##### Recorded data

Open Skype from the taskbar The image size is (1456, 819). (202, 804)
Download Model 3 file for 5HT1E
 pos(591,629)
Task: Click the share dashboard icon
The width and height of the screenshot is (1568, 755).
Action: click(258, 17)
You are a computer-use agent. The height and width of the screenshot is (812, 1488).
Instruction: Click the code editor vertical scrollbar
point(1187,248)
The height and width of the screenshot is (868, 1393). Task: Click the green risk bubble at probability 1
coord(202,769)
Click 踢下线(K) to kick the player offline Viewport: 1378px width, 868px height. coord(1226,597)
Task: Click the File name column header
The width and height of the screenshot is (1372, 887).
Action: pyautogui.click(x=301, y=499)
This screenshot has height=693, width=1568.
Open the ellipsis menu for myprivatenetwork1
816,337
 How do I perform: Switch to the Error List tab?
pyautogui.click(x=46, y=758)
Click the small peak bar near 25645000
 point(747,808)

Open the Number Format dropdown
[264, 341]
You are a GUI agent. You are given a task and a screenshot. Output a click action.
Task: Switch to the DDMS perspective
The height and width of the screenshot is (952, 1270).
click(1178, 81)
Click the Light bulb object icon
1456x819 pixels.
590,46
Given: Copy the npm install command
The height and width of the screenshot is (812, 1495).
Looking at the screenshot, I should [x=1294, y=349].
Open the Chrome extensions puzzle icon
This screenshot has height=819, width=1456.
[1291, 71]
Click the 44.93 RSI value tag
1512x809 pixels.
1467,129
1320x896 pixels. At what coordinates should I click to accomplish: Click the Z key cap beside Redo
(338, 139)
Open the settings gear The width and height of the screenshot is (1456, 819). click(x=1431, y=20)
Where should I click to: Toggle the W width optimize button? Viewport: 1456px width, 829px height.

##########

Pull every line holding "Viewport" out of the records.

Click 踢下线(K) to kick the player offline Viewport: 1378px width, 868px height. coord(1226,597)
Where should I click to: Toggle the W width optimize button? Viewport: 1456px width, 829px height.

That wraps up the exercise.